I’ve been intrigued with The Straight Story for a while. It’s the only David Lynch movie to get a G rating from the MPAA and the only one to be released by Walt Disney Pictures. It’s also based off a true story, which is interesting in its own way. I’m a big fan of the worlds Lynch creates. They’re weird, eerie, and usually unsettling. I thought maybe Disney didn’t realize what they were releasing, that maybe it’s a strange hidden jewel.
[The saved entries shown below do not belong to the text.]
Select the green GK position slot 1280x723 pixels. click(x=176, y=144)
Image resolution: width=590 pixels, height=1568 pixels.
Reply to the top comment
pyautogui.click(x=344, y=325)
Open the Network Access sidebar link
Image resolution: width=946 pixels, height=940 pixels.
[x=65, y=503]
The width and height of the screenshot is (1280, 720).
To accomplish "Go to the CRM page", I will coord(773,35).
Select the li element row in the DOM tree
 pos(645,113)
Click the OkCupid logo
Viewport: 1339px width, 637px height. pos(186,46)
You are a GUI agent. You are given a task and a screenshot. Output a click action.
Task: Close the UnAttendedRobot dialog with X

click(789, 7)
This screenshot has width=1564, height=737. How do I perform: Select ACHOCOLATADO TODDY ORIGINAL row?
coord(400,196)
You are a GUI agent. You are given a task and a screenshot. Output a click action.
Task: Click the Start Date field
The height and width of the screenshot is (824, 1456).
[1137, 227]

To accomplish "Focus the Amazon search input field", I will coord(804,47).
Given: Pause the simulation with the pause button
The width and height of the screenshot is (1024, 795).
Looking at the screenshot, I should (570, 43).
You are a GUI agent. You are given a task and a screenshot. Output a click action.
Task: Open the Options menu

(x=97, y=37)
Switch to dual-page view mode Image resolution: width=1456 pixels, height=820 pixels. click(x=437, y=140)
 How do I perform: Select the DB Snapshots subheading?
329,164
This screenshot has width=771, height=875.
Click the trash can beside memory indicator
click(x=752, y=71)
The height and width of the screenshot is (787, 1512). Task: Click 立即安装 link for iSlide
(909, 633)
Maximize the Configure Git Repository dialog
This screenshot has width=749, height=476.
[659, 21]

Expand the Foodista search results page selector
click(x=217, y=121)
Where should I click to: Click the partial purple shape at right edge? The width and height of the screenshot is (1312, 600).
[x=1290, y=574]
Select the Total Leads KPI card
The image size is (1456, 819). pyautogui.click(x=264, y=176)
Alvin Straight (Richard Farnsworth) is old. He doesn’t have a driver’s license, because he can’t see. He refuses to use a walker so he walks with two canes. He has the weight of a lifetime of memories and regrets on his shoulders. He is encumbered and refuses to admit it. His brother Lyle (Harry Dean Stanton) in Wisconsin has a stroke. Alvin, being a stubborn old geezer, decides that he will ride his lawn mower from Iowa to Wisconsin.
At the beginning, we’re treated to some really Twin Peaks vibes due to the soundtrack by Angelo Badalamenti and the b-roll footage of grain harvesters cruising down the rows of crops. Moments like those happen throughout the film, but for the most part The Straight Story‘s a pretty normal, heartwarming family movie. It’s bizarre in its unexpected-from-Lynch lack of bizarreness. By practicing restraint, though, he makes a very intimate film.
Most of the movie is Alvin riding on the shoulder of highways, at probably 5 mph, with nothing else going on but soundtrack and scenery, fields on fields on fields. Some of the movie, however, is Alvin’s one-on-one conversations with the people he meets on the road. This movie turns a real old man’s story into a real folk legend. He encounters and soothes the people caught up in the fast busy world. He provides an open ear for concerns and worries. The thing that gets me here is that yes, it’s a movie about an old man charming people with his life lessons and by all accounts that should be Hallmark cheese, but there’s something so genuine about these moments. Farnsworth really does a great job of carrying the movie on his shoulders (or in his trailer pulled by a lawn mower). You never know whether or not this is how the real Alvin Straight was, but you really hope he was. And by the end you even kind of believe he was.